Pick up the article about microplastic pollution in Lake Victoria after its last paragraph and write what comes next.

(TEXT SEGMENT):
[Start of section]

Tiny microplastics found in cosmetics and household cleaning products are secretly poisoning Lake Victoria

Tiny microplastics found in cosmetics and household cleaning products are secretly poisoning Lake Victoria

Microbeads get into Lake Victoria through channels like Nakivubo Photo: Jane Kisha

By Jane Kisha

Lake Victoria, the second largest freshwater lake in the world, is slowly dying as a result of microbead plastic pollution threatening its ecological glory and aquatic life.

Human negligence and failure to control microbead and plastic waste from polluting the lake has resulted in a number of negative impacts, not only to human health but aquatic lives too.

Bwanika Ali, a fisherman at Kasenyi landing side in Entebbe, said the lake is his livelihood but he no longer understands what is happening to it.

“It’s worrying; nowadays, I see fish just dying in large numbers and even other species like pangolins are slowly reducing in numbers too,” Bwanika said.

He added that besides fish, he and his neighbours use to reap from foods like pangolins which are in high demand by Asian restaurants but the pangolins are rapidly disappearing. Pangolins are threatened with extinction species that are protected by the Uganda Wildlife Act, 2019 and trade in them is illegal

At Port Bell landing site, Wehere Turinawe, LC II chairperson of Luzira parish, Nakawa Division in Kampala said the history of Lake Victoria lakeside communities especially Port Bell with microplastics is not new but alarming.

“I think because our landing site is flat on the surface, floods submerge it and this disaster makes us the biggest and most vulnerable host to all disposed plastics. When it rains, we experience flooding, then the result is plastics, kaveeras (plastic bags), and sewage brought from Kampala, Wakiso and other lakeshores. All this comes and floods amidst us as more continues into the lake,” Wehere laments.

“Our community often engages in general cleanness but the efforts get frustrated when on an everyday basis, a spurt of plastics from other lake shores and drainages is delivered. Flood, wind and drainages bring and bank these plastics and sewage and it’s a pity that this exposes our health and that of aquatic life in the lake,” Wehere said.

[End of section]

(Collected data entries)
[Start of section]

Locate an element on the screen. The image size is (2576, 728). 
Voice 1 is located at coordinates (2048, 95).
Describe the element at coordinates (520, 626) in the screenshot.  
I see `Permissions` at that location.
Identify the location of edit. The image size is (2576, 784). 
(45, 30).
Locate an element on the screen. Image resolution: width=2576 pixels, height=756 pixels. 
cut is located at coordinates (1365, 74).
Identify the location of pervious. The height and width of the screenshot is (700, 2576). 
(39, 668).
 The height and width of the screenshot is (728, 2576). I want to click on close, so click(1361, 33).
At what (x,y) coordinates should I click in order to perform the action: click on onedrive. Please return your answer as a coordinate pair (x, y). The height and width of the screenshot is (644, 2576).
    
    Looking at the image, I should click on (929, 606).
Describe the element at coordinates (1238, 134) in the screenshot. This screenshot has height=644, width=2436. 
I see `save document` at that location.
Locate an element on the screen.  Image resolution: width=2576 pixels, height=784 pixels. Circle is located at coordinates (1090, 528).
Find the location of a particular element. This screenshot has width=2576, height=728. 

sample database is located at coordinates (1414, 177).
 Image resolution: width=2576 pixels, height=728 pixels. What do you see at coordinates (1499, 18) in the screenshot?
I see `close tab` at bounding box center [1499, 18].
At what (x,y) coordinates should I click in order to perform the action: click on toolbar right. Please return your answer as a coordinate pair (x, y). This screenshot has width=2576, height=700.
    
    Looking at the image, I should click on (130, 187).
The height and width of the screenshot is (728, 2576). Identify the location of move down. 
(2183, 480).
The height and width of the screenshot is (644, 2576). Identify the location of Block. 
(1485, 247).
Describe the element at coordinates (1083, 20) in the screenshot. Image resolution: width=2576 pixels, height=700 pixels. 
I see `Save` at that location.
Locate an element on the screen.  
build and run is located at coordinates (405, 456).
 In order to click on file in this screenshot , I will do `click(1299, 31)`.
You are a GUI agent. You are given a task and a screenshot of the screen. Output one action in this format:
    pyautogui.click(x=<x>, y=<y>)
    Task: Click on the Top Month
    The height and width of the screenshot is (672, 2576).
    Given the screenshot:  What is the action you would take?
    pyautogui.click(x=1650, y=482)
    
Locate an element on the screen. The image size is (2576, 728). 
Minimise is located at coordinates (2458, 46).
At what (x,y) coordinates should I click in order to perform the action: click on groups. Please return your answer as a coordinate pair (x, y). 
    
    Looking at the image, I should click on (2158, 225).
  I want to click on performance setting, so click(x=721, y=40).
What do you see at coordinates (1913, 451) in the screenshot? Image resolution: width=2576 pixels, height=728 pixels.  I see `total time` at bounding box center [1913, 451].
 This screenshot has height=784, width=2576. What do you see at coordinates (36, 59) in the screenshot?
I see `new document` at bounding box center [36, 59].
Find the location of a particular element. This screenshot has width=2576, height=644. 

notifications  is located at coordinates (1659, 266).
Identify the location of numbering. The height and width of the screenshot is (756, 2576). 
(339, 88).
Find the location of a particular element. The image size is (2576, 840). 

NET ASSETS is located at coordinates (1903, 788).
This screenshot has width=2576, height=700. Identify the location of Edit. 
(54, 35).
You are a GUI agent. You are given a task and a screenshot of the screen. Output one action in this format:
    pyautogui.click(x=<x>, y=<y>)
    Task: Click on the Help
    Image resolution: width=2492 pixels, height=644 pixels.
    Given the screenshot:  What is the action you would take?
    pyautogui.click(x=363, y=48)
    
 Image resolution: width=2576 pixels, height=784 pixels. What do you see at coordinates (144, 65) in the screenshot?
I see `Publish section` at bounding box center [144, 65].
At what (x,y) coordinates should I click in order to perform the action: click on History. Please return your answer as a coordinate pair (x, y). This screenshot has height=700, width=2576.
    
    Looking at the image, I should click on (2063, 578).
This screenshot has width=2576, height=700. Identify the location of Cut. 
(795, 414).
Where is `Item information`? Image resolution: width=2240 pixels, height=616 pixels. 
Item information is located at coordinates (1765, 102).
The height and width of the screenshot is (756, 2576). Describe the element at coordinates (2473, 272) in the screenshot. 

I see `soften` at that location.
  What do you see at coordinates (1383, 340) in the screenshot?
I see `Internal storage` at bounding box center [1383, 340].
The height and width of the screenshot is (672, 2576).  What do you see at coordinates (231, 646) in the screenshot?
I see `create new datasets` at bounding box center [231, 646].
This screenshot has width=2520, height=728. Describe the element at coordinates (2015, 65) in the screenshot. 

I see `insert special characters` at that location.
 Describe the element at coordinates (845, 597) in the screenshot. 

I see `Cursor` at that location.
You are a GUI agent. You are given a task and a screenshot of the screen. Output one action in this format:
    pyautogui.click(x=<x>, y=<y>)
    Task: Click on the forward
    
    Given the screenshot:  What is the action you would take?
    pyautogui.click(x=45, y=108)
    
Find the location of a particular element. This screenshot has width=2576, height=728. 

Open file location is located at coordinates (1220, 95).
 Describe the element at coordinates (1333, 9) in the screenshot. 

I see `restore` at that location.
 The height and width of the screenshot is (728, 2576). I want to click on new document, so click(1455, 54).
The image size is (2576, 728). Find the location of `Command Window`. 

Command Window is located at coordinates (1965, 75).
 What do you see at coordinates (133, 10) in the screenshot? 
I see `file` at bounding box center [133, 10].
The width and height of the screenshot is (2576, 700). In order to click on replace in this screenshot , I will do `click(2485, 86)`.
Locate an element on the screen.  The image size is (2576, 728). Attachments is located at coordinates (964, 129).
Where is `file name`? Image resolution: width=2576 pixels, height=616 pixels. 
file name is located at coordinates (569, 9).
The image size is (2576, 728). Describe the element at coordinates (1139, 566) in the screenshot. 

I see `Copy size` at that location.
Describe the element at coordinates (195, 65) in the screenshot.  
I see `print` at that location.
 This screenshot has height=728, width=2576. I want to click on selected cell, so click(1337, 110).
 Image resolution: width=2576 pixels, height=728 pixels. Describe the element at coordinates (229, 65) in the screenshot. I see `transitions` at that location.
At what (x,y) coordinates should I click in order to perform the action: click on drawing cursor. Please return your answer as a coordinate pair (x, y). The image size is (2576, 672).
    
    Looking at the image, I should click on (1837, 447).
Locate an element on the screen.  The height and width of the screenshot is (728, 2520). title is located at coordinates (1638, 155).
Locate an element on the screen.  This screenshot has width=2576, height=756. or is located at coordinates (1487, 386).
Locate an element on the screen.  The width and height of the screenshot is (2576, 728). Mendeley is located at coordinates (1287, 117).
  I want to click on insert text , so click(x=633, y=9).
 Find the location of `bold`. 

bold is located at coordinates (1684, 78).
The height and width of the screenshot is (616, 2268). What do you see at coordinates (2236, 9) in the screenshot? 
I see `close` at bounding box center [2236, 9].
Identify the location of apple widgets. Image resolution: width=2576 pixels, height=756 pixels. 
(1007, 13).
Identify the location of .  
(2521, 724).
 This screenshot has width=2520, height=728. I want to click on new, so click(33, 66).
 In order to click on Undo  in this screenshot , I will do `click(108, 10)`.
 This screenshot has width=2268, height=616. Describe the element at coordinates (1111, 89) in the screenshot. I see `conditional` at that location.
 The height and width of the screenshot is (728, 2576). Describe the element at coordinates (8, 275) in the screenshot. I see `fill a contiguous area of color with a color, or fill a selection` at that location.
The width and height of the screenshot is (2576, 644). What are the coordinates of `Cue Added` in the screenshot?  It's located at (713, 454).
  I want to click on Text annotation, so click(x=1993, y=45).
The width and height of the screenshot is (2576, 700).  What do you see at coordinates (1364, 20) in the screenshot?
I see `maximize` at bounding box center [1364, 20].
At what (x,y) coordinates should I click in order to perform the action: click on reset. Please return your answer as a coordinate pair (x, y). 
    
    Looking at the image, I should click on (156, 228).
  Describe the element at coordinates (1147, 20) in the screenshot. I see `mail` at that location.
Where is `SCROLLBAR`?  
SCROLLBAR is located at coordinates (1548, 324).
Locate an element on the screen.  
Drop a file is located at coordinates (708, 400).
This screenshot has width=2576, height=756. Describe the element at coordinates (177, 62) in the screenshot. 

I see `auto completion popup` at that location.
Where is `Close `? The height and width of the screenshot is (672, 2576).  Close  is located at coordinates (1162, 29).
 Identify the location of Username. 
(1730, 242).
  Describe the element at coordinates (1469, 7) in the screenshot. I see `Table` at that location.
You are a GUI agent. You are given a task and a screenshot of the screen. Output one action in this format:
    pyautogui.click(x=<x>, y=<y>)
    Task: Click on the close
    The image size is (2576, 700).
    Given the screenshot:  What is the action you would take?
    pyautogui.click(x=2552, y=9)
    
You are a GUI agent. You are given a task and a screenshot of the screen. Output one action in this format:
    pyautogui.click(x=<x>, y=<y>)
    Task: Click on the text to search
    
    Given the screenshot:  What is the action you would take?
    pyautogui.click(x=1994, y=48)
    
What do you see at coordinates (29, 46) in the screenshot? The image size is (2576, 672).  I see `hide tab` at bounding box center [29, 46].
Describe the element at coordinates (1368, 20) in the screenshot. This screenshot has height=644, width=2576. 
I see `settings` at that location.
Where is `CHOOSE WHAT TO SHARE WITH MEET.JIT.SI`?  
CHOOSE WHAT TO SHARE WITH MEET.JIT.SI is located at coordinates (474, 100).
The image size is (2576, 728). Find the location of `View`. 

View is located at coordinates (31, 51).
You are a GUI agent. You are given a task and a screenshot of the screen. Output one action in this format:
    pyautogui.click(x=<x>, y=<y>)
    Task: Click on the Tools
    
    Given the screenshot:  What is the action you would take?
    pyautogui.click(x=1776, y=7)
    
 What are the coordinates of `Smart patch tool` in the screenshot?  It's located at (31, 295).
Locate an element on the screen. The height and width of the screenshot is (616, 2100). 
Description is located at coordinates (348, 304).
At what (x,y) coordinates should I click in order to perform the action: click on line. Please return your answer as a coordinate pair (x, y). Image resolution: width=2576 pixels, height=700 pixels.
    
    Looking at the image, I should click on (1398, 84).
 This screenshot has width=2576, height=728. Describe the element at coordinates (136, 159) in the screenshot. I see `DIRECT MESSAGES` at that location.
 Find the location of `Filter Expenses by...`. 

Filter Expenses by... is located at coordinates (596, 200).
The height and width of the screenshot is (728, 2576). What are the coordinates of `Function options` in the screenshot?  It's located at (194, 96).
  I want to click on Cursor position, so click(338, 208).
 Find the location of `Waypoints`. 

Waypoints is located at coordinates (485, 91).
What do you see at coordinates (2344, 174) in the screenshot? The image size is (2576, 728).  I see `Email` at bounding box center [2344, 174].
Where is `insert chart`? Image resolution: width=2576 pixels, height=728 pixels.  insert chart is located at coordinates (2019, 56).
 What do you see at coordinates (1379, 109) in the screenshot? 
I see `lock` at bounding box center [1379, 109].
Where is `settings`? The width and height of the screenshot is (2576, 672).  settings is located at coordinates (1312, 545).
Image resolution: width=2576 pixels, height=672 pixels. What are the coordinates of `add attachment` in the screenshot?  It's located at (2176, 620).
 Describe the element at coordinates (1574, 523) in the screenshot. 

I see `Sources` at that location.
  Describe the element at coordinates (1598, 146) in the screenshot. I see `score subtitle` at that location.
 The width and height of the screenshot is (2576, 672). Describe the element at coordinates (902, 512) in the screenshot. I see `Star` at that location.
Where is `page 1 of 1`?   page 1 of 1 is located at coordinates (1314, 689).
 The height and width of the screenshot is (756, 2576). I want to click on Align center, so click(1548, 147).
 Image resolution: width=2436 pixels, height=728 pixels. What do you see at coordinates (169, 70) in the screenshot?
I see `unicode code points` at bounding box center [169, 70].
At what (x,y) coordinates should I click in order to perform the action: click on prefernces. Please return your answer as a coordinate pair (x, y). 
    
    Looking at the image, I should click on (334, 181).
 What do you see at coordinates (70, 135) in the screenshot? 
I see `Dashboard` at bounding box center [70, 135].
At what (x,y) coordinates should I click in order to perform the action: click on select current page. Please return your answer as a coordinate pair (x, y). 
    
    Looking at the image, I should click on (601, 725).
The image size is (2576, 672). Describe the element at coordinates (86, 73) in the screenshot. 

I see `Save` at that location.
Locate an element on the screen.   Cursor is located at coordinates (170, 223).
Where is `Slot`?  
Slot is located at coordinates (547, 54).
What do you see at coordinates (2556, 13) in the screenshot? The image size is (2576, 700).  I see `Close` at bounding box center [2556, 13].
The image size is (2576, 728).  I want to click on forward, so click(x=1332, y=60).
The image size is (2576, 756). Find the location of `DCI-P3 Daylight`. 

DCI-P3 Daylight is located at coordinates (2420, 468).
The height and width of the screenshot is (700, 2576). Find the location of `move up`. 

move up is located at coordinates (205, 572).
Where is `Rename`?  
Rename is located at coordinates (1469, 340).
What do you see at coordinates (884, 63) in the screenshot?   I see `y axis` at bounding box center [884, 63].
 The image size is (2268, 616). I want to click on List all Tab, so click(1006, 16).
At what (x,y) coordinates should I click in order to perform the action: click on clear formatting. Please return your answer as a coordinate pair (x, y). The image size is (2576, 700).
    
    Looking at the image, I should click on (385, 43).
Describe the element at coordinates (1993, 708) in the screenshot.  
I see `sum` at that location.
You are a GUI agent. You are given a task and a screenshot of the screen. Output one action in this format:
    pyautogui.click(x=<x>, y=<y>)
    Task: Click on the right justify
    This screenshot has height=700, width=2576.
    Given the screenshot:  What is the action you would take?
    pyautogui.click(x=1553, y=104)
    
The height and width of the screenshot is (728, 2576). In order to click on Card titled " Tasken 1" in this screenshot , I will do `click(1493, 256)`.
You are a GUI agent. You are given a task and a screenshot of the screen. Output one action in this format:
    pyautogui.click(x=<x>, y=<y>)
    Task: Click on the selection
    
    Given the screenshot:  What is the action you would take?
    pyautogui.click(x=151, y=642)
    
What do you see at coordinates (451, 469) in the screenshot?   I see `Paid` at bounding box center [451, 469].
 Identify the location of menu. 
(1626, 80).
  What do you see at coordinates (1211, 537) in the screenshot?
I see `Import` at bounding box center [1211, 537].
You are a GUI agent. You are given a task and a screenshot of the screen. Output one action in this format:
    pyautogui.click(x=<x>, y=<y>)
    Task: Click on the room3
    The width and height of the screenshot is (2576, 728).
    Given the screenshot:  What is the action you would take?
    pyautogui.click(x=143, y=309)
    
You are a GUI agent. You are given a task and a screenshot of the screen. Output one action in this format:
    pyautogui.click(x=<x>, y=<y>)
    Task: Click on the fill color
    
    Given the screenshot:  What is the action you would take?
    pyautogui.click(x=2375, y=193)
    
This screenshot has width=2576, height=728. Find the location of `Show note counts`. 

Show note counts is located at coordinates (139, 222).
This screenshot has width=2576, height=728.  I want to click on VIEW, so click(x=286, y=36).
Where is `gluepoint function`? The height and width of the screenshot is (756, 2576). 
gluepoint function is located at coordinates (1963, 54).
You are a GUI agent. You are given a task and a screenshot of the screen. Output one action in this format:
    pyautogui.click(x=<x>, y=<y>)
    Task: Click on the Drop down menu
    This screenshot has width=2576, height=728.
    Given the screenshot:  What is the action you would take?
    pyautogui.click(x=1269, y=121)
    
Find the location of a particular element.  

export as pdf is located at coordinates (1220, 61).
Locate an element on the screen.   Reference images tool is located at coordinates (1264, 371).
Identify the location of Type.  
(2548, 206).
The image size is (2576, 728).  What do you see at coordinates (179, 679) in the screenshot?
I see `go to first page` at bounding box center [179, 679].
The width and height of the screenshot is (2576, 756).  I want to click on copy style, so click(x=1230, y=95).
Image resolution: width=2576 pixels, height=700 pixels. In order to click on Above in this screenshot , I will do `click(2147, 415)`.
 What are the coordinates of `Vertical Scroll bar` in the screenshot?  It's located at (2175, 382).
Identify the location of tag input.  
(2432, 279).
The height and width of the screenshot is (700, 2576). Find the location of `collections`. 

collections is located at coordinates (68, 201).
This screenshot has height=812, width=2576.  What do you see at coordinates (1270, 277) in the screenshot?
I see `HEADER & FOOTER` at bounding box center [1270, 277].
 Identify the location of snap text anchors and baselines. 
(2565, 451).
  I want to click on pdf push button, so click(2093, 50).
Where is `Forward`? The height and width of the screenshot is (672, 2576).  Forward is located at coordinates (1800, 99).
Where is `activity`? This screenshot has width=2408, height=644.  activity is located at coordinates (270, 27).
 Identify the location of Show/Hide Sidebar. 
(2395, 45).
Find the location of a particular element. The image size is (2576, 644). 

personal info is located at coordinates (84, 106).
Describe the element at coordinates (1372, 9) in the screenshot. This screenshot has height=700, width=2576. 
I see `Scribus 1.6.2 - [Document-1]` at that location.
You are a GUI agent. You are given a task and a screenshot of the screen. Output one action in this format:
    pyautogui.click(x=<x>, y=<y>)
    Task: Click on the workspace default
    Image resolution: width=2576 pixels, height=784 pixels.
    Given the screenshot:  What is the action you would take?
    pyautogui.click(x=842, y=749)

[End of section]

(ANSWER):
Another major drainage channel aiding the flow of microbeads and plastics into Lake Victoriais Nakivubo channel, a nine-kilometer open drainage channel that runs through lower Kampala into Murchison Bay of Lake Victoria.

Francis Muloki, a resident of 6th Street Industrial Area in Kampala, said he has lived around Nakivubo channel for more than 30 years. Muloki said he observed vividly how a channel like Nakivubo can aid in the destruction of the environment and lakes if neglected and not maintained.

Muloki said Nakivubo channel could be the most neglected drainage. Muloki added that nearby residents  face not only challenges of plastics blocking the flow of water but once water and sewage is no longer moving, in the rainy seasons they get attacks from flooding, mosquitoes and horrible sewage smell due to stagnant water, which also causes other health  like diarrhea.

Shafic F. Mugerwa, a scientist and researcher who runs Youth’s Development Initiative Network, Uganda, said that in Uganda, plastic fills up major drainage channels in most urban areas. In Kampala and Wakiso district, when it rains the flooding flows back into the lake. “With this massive amount of plastics and kaveeras in the lake, fish consume them and the result is death of the fish itself,” Mugerwa said.

He said in agriculture, poorly disposed plastics and kaveras affect the growth of crops by denying proper flow of water and air.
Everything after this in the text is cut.